--- RECORDS FOR THIS EXERCISE ---
----

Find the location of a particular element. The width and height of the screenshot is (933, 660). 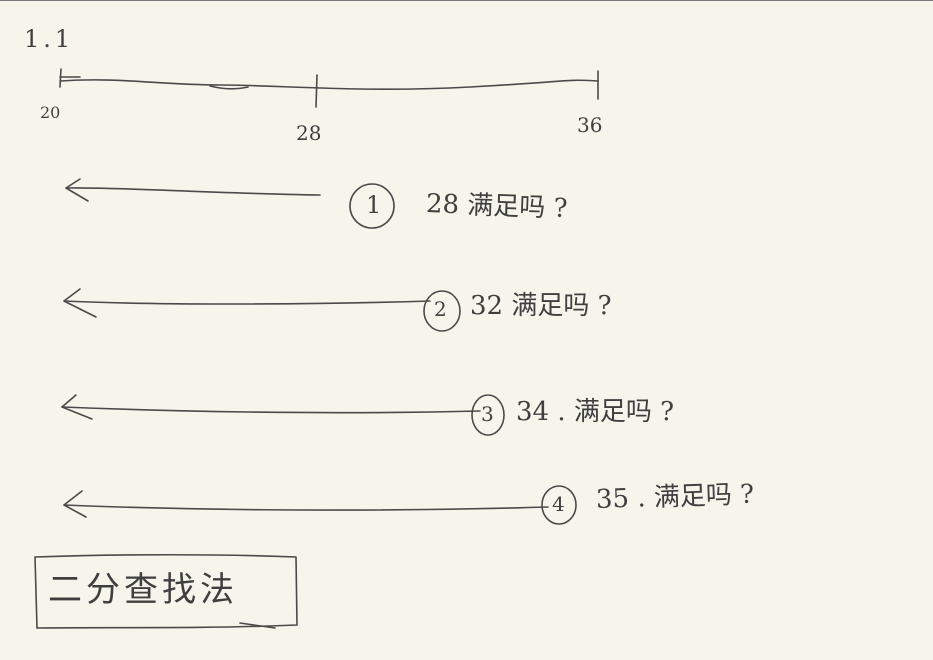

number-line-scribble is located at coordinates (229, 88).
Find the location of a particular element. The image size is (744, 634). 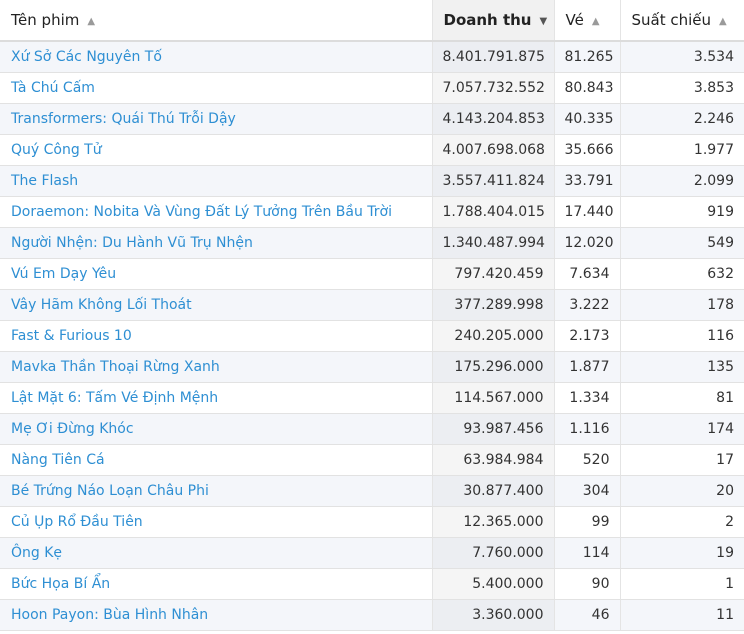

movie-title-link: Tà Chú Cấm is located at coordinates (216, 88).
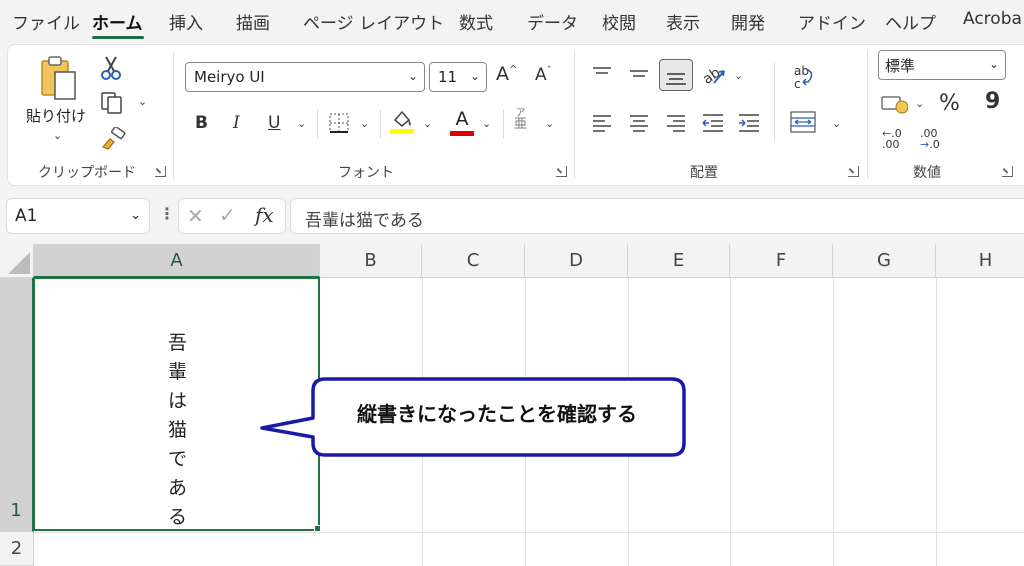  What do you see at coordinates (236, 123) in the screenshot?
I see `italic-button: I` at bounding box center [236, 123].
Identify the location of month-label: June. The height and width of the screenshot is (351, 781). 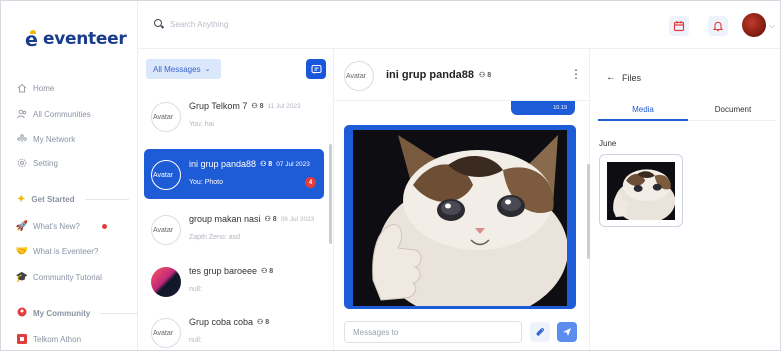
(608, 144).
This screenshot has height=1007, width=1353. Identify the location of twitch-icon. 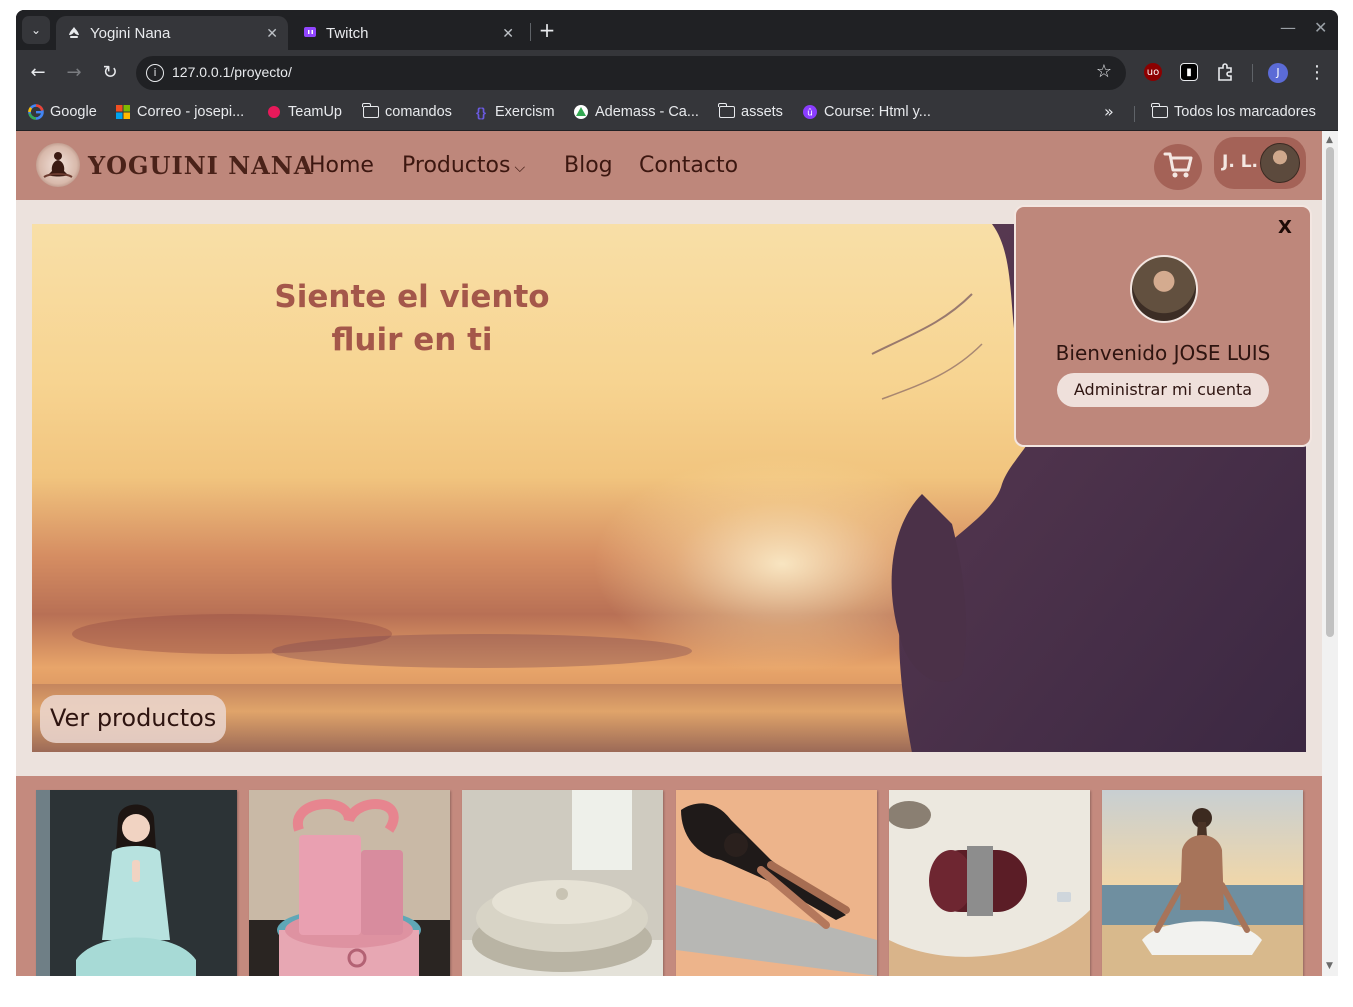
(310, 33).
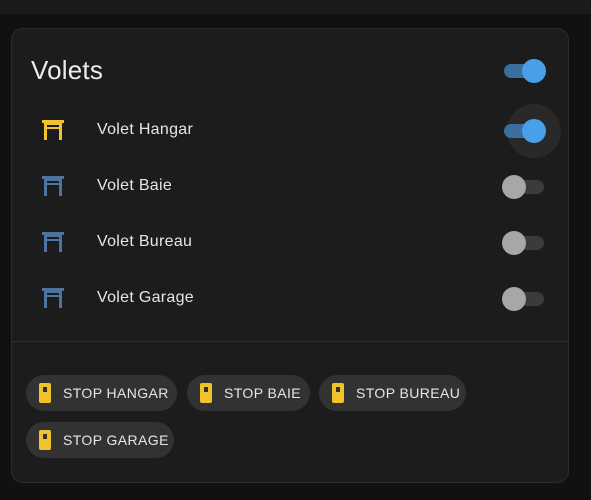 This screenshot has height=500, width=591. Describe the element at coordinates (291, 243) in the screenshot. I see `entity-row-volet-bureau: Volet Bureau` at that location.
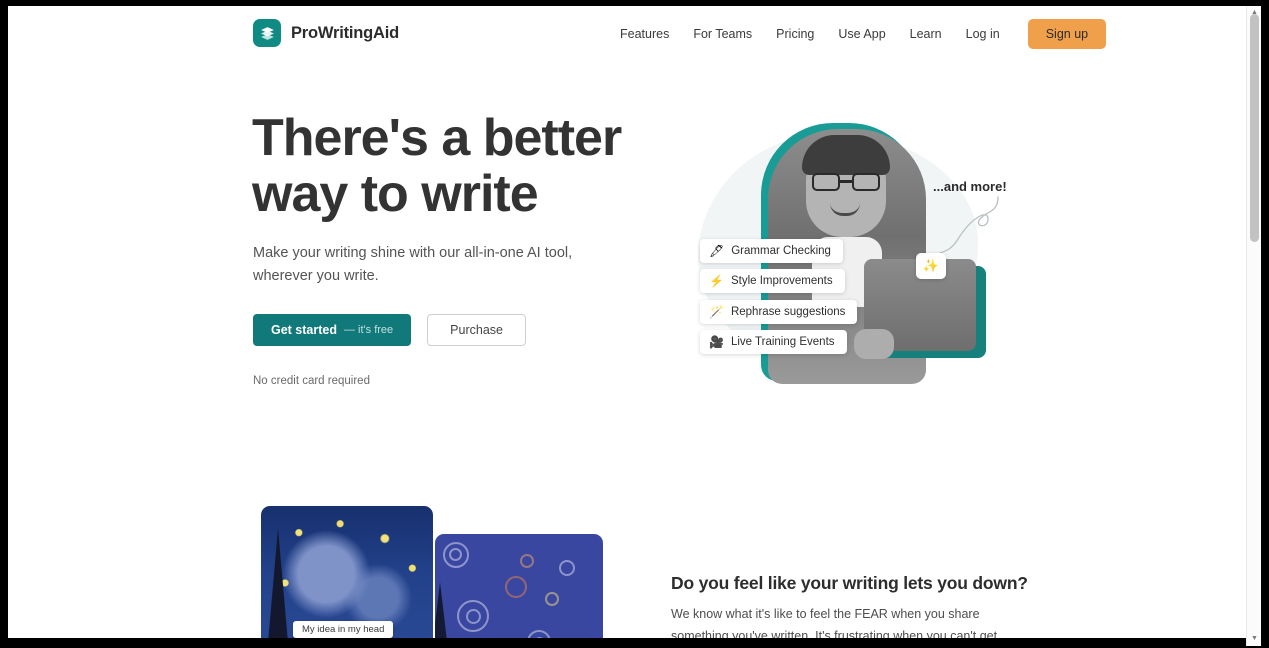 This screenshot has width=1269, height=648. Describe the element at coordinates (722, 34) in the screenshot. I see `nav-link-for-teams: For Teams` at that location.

----

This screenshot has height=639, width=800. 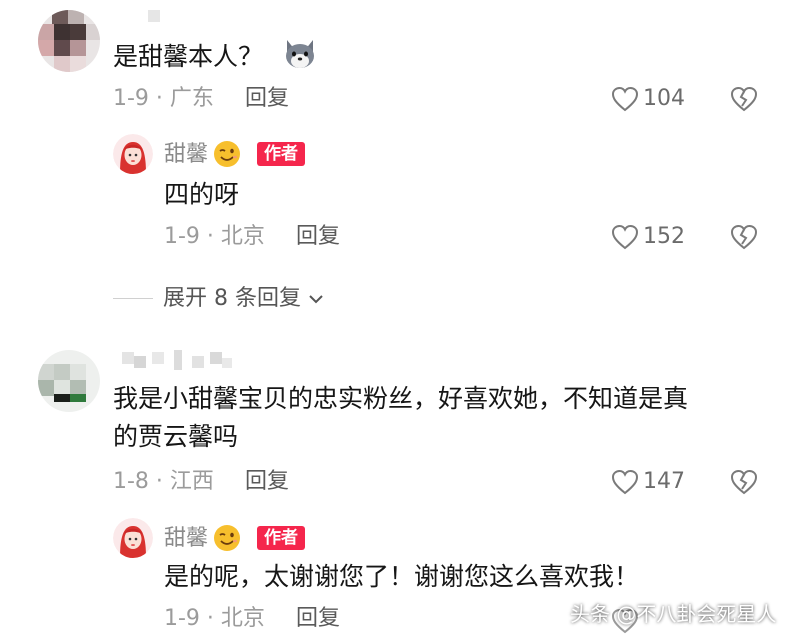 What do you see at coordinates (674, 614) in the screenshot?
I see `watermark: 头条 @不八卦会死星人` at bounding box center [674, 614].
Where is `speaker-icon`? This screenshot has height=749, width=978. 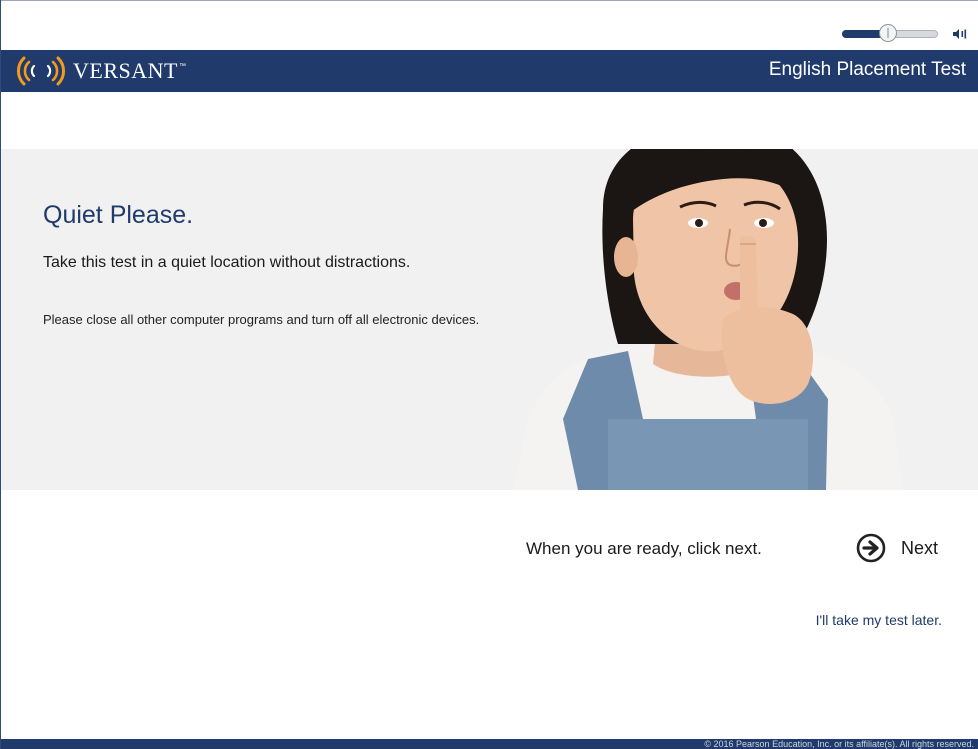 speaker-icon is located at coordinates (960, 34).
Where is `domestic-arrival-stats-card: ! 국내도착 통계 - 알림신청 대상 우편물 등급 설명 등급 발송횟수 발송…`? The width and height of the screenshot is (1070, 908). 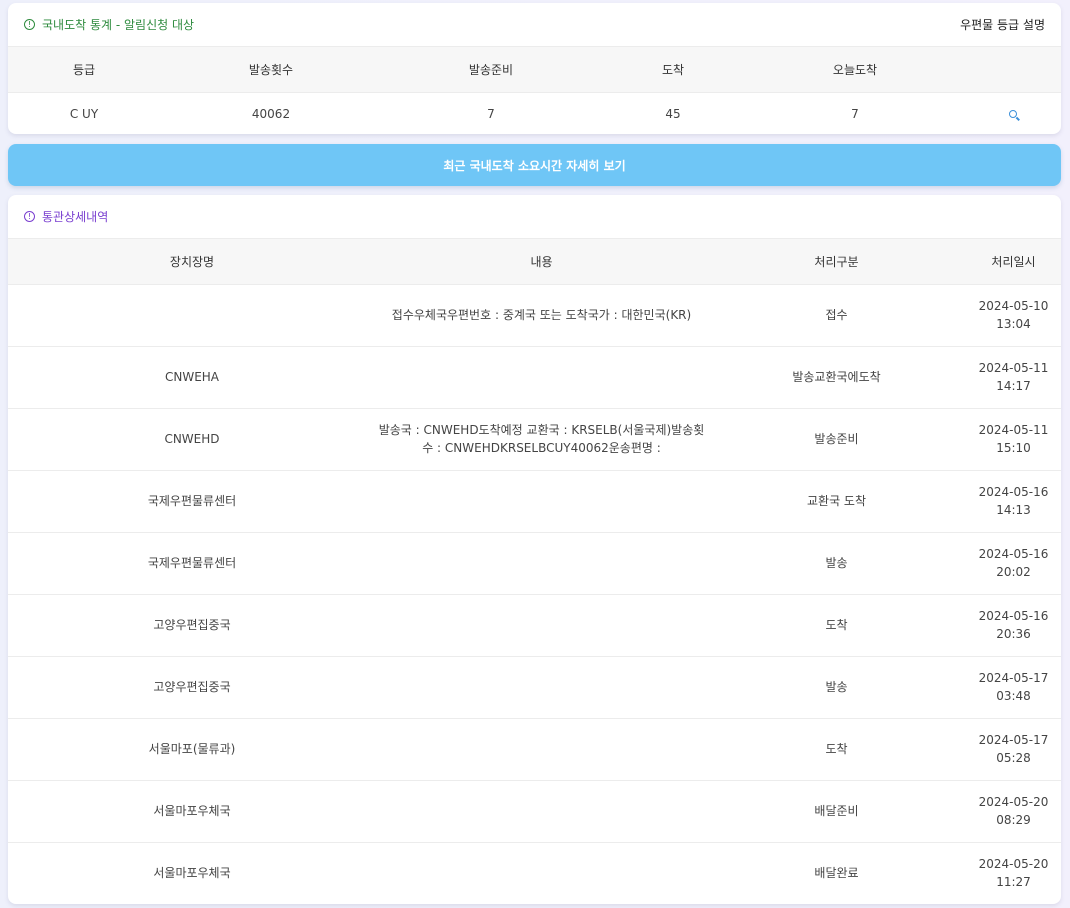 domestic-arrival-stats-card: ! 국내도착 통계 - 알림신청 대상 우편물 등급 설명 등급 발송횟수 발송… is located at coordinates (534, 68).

----

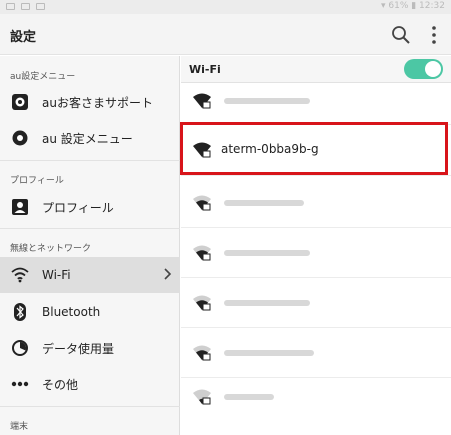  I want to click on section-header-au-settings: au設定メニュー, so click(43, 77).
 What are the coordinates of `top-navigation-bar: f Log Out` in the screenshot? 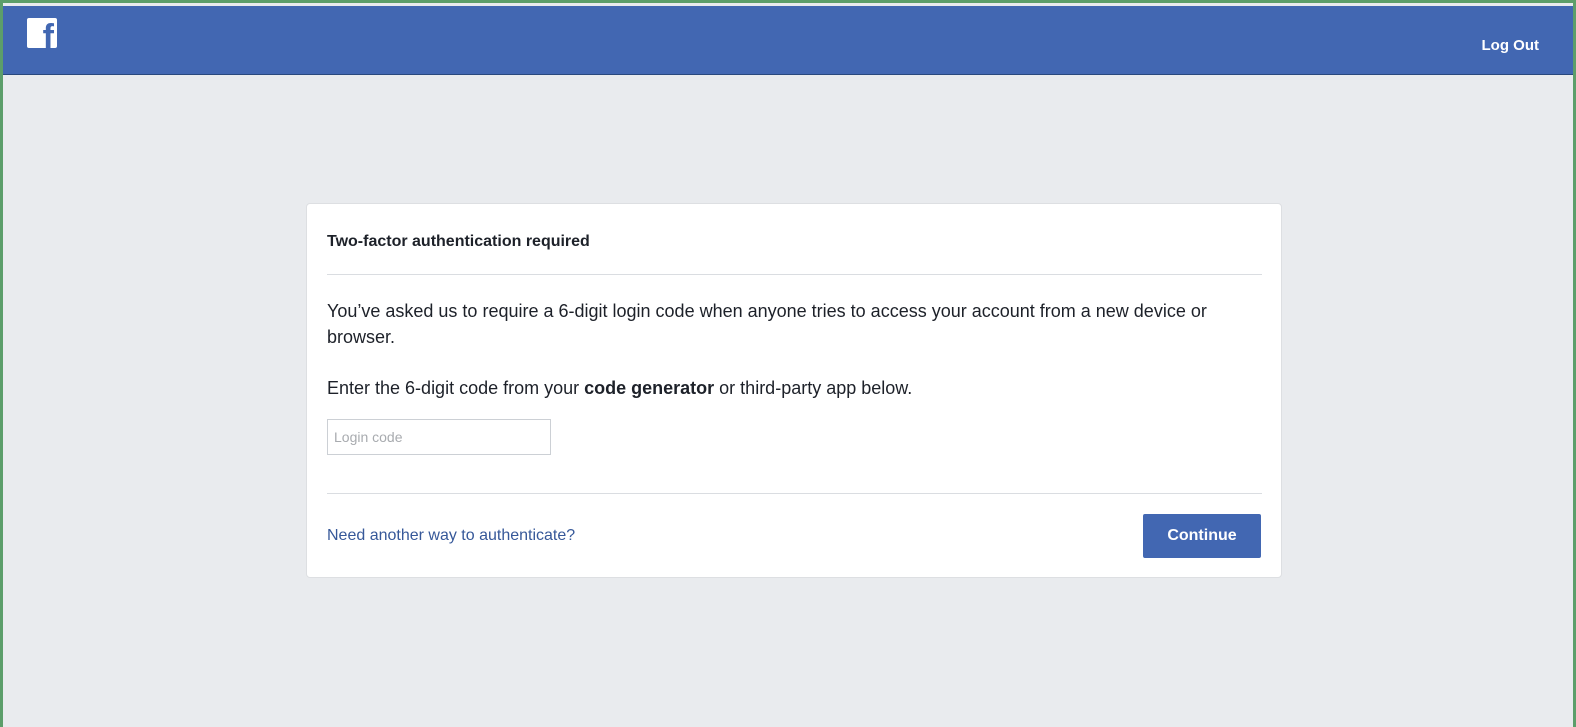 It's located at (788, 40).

----

Copy out the records from the line containing "Find the location of a particular element. The image" through the line containing "This screenshot has width=1269, height=648.", including both of those lines, and leave out the pictures.

--- RESPONSE TO THE EXERCISE ---
Find the location of a particular element. The image size is (744, 634). 

movie-title-link: Tà Chú Cấm is located at coordinates (216, 88).
  What do you see at coordinates (236, 123) in the screenshot?
I see `italic-button: I` at bounding box center [236, 123].
Identify the location of month-label: June. The height and width of the screenshot is (351, 781). 
(608, 144).
This screenshot has height=1007, width=1353. Identify the location of twitch-icon. 
(310, 33).
 This screenshot has height=500, width=591. Describe the element at coordinates (291, 243) in the screenshot. I see `entity-row-volet-bureau: Volet Bureau` at that location.
 This screenshot has width=1269, height=648. Describe the element at coordinates (722, 34) in the screenshot. I see `nav-link-for-teams: For Teams` at that location.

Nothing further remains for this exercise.